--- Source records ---
+++

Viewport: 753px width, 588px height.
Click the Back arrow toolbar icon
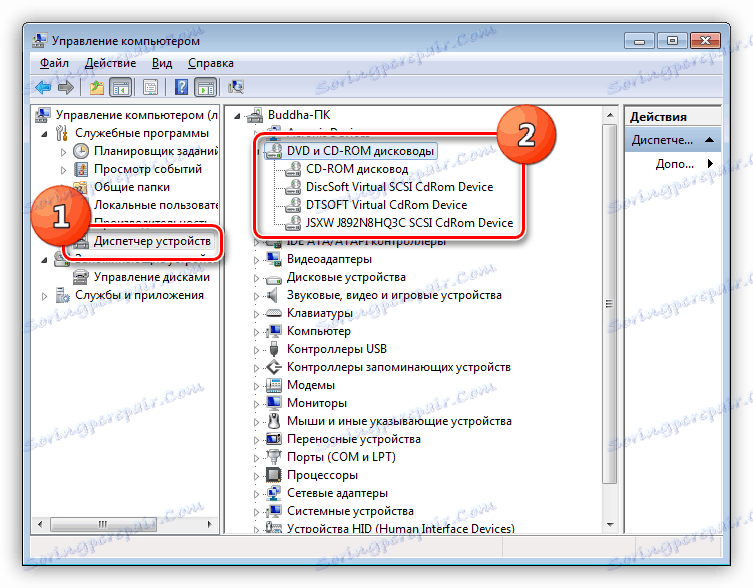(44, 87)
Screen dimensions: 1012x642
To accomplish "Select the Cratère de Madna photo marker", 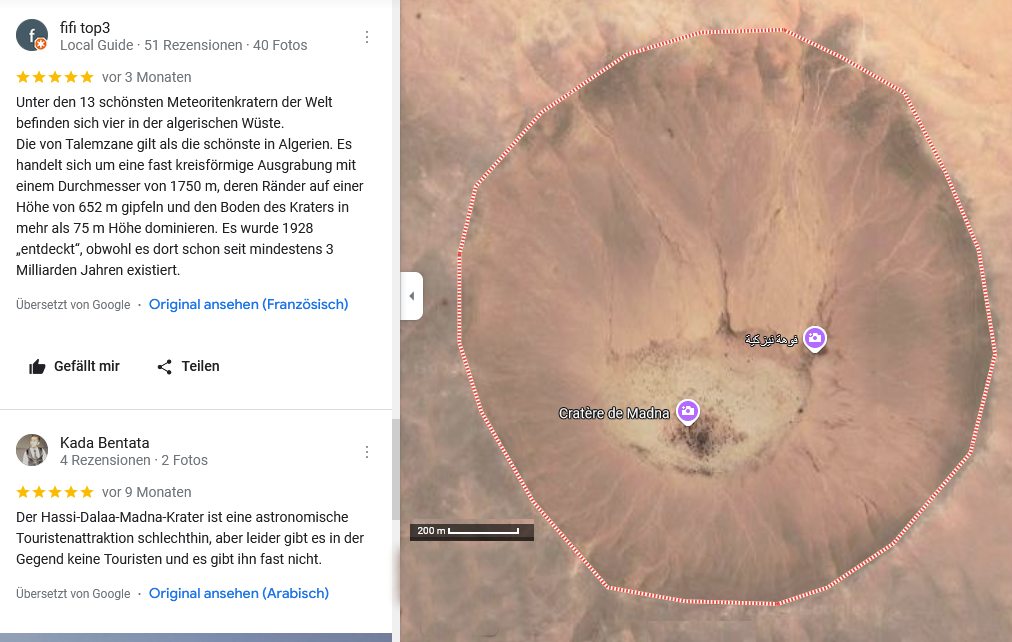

+++

--- WHAT YOU NEED TO DO ---
Copy out every entry above exactly. Leave the pictures out.

--- YOUR SOLUTION ---
Viewport: 753px width, 588px height.
Click the Back arrow toolbar icon
(44, 87)
Screen dimensions: 1012x642
To accomplish "Select the Cratère de Madna photo marker", 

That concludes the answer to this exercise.